A Poor Acceptance

Should we accept people for who they are, even when they sin?

We always here the phrase, “Come as you are,” when offering an altar call. It’s one of the greatest phrases one can hear. It’s all at once accepting, loving, and inviting. I love it. But we never seem to ask the question that comes next: What for?

An idea so many of us believe is that we must love people for who they are. I’m not talking about personality or quirks, things that come out when you be yourself. Do not change those, they’re awesome! No, what I’m talking about is who we are apart from Christ. Our broken selves. Our fallen selves. Our sinful selves. We should accept people for who they are, but we take it too far, accepting their sin also as a part of their identity.

The problem with this kind of acceptance is that we love the person they want to be, instead of the person Jesus made them to be: a person who’s made holy and beautiful through His blood. A person who’s restored. In accepting sin as a part of who we are, we’re neglecting the life Jesus wants us to live in Him.
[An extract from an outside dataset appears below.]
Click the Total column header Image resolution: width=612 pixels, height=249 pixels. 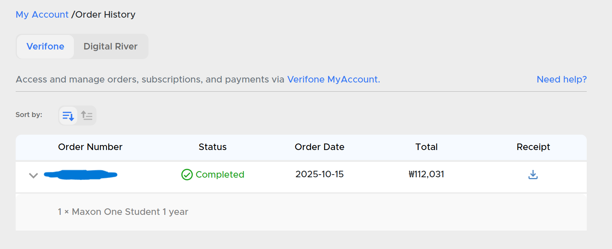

So what about being with those who live in sin? Jesus attended parties with them, even made wine for them. This is true, of course, but we again take things out of proportion. Jesus never once accepted sin as something that was ok. He accepted their sin as something that was wrong, something that needed to be changed. Jesus left His throne because He knew we were sinners, He accepted it because He wanted to restore us, deliver us from the death laying in sin’s hands. He never said, “Come as you are, stay as you are,” He’s saying, “Come as you are, be made new.”

One of the worst things we do when we accept sin is deny our brokenness. Accepting sin is not the way to salvation, it’s in realizing our brokenness and need for a savior. Without this realization, the weight of sin is never felt. In never realizing our brokenness, we never realize our need for holiness. It’s why partaking in the sin of those unsaved, hoping it would lure them to Christ, doesn’t work. We’re living as if our brokenness is a good thing instead of something that’s meant to draw us to Christ.

It’s a truth that everyone is loved, everyone is welcomed, everyone is invited, but the invitation is not to a life no different, but to a life beyond the one we’re living now. If only we would show them.